Jesus cried with a loud voice, “Lazarus, come out!” The dead man came out, his hands and feet bound with strips of cloth, and his face wrapped in a cloth. Jesus said to them, “Unbind him, and let him go.”John 11:43-44
I had the great privilege and blessing of visiting the tomb of Lazarus three years ago, when I was on a pilgrimage to the Holy Land with my daughter. Because our assigned gospel reading for this coming Sunday is this story of the raising of Lazarus, I have been thinking again of my visit there.
The Tomb of Lazarus is not easy to find. It is in Bethany, now known as Al-Eizariya, which is Arabic for “Place of Lazarus.” This city is only a few miles from Jerusalem, as the crow flies. But because it is in Palestine, on the other side of a security wall blocking the way, it is quite difficult to get to, and challenging to find. We were driving there from Jericho, traveling a similar route to what Jesus would have walked. We couldn’t use Google Maps since GPS does not work in Palestine, so we had a bit of a struggle even finding the city of Al-Eizariya. But we did eventually find our way there. And what we discovered was a Palestinian city that was clearly struggling economically, in part because was off the beaten path of most Holy Land tourists. There were no buses there, or gift shops, or churches expecting visitors. There were not even any signs to the Tomb of Lazarus. We parked our rental car, got out, and began walking through the city.
We soon found a church, but its doors were locked. My daughter spotted someone through a keyhole and knocked on the door.
A member of the church community opened the door, and we learned from him that this church was built on the traditional site where Martha, Lazarus’ grieving sister, went out to meet Jesus on the road.
We paused for a prayer at the stone marking this site, and then asked about the Tomb of Lazarus. Further up the road, we were told. We continued walking up the road until we finally spotted it – the Tomb of Lazarus.
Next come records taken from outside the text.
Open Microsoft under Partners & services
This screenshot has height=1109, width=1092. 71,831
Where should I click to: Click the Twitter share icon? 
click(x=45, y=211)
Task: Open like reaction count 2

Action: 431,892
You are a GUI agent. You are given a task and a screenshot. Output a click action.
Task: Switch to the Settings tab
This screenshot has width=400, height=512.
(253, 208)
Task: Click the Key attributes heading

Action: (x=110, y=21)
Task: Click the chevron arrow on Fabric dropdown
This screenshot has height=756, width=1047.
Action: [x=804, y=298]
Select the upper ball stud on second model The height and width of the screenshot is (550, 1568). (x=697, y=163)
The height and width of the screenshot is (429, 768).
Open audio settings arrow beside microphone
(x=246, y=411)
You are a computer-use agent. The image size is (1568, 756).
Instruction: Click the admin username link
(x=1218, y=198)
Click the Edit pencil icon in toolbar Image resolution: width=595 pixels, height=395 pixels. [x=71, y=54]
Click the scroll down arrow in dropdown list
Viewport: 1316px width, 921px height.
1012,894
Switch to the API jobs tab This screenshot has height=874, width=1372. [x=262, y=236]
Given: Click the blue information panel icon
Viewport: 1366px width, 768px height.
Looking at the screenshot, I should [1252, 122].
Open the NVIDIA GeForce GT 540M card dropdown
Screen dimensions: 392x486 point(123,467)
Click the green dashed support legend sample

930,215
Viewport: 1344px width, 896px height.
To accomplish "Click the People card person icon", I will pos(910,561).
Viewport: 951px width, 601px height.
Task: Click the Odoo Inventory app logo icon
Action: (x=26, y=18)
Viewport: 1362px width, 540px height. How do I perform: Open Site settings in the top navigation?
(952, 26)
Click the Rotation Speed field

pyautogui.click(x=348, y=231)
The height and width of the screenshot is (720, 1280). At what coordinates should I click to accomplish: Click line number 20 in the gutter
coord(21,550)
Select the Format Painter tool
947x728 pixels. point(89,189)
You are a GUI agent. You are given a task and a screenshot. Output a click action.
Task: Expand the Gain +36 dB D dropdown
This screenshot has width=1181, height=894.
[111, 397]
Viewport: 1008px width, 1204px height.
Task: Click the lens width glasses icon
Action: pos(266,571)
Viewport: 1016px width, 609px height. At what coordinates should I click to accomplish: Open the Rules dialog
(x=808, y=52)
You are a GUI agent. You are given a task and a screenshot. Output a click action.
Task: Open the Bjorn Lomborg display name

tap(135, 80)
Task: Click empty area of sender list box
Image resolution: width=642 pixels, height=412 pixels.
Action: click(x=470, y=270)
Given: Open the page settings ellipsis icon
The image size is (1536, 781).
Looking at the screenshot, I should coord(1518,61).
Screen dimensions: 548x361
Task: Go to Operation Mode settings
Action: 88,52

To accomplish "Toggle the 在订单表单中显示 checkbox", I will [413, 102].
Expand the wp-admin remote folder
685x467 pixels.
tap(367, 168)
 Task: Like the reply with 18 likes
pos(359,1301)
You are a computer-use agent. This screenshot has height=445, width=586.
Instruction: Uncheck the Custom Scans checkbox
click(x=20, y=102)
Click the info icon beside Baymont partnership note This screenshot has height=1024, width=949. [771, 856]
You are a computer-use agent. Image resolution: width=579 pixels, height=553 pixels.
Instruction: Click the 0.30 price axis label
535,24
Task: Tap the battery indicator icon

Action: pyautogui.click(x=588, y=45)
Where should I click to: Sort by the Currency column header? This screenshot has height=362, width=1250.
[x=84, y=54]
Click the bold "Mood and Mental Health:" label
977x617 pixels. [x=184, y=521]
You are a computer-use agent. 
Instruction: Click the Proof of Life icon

There was a small gift shop across the street, but no one around. When we walked up to the entrance to the tomb, a local man came out from the gift shop, approached us, and told us that it would cost us $2 each to enter the tomb. I happened to have four American dollars with me, so I gave them to him. Whether this was a legitimate fee to enter the tomb or not didn’t matter to me at that point. I was happy to part with my $4, and eager to enter this tomb.
The Tomb of Lazarus is the site of one of the greatest miracles that Jesus performed, the raising of Lazarus to life, and I was amazed to be given this opportunity – to descend into the very tomb where Jesus’ dear friend lay for four days before being raised to life. What an incredible experience it was to enter that holy place.
We descended down the steps, the only ones there. We arrived at the entrance to the traditional site of the tomb, which is marked with a sign that reads:
Death is followed up in victory. O death, where is thy sting? O grave, where is thy victory?1 Corinthians 15/54 + 55
And also this quote, whose origin I have yet to identify:
The glory of God shall be seen by those who put their faith in Jesus in times of greatest distress and hopelessness, they are certain that He is greater than any distress, even greater than death itself.
We spent a few quiet moments in the tomb itself, before making our way back out.
My daughter left the tomb first, and I had a chance to pause, in this holy place, to ponder this great miracle. As I have shared previously, my visit to the Tomb of Lazarus happened to be on my birthday, and our visit there came at the end of a most remarkable day. Down in that tomb, on the day of my birth, I thought about all that i had experienced that day, which began in the river where Jesus was baptized, and ended in this tomb from which Lazarus was raised. How could I not think of the miraculous gift of my existence, and of my baptism into Christ, and of his promised gift of eternal life? Leaving that tomb, I knew, would be the beginning of my new life. Every day is the beginning of a new life, of course. Every moment. But some moments serve to remind us of this, and this holy tomb was one of those for me, as much as any other place I visited in the Holy Land. I walked up the stairs to the light, filled with gratitude.
One day, we will all be invited out of our tombs and into the light of everlasting life. We will hear Jesus himself call our name, and we will receive the gift that he died to give us, the gift of eternal life. But until that glorious day, each and every day offers us an opportunity to hear his voice again, and to leave whatever tombs we might find ourselves in. To be unbound, and released, to step into the light of his love, and to be free. Thank you, Lord, for this amazing gift.